Überraschung: Grödig bejubelte drei Tore und drei Punkte.
Vor der Kür gegen Porto hätte der Meister gegen den Aufsteiger die Pflicht erfüllen sollen. Und blamiert sich dabei.

Es ist wahrlich nicht leicht für die Austrianer, nicht an das bevor stehende Champions-League-Spiel am Mittwoch gegen den FC Porto zu denken. Die Fans haben kein anderes Thema, die Spieler selbst mussten in den vergangenen Tagen Fotoshootings und TV-Drehs über sich ergehen lassen, stets Rede und Antwort stehen zur europäischen Eliteliga. Der Glanz der Königsklasse strahlte auch Samstag schon durch die Generali Arena, auch wenn der Alltag Bundesliga und Grödig hießen.
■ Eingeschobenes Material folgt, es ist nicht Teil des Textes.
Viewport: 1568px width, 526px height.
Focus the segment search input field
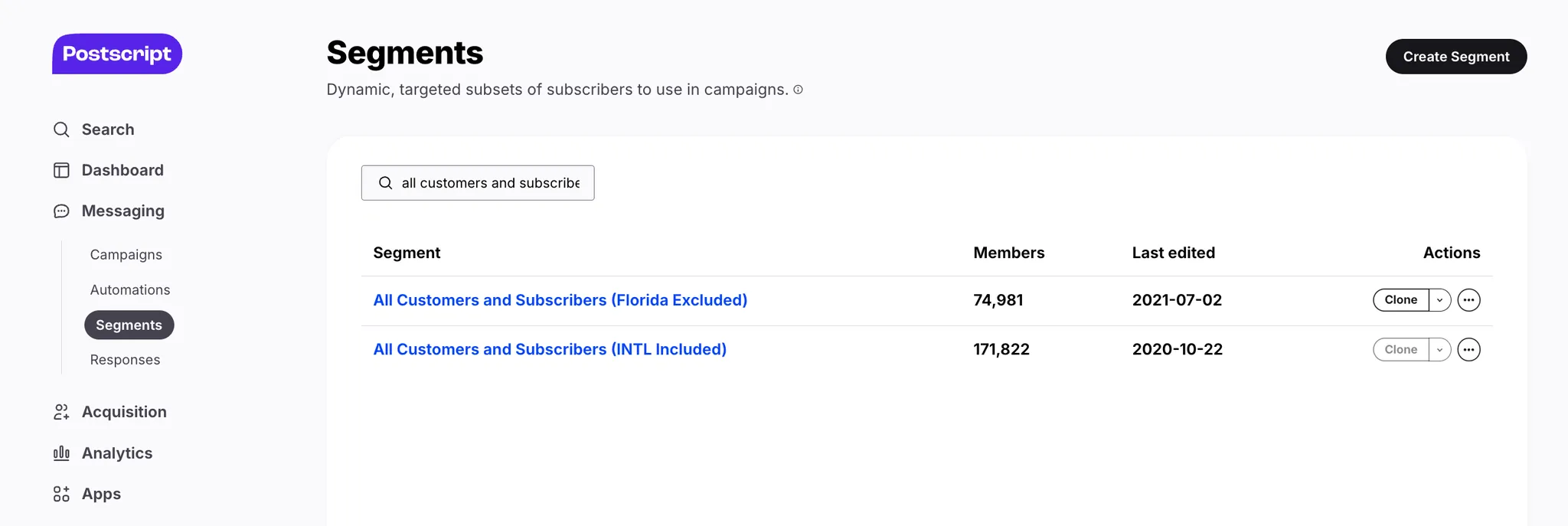[x=490, y=183]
Mehr als 30.000 Dreier-Abos sind für die Europacup-Heimspiele verkauft, eine Zahl, die Austria-Manager Markus Kraetschmer mit Stolz erfüllt. Im Fanshop unter der Osttribüne werden schon Champions-League-Devotionalien feil geboten, das eigens von Nike angefertigte goldene Trikot ist bald erhältlich. Und da soll man sich mit Grödig beschäftigen und nicht an Porto denken?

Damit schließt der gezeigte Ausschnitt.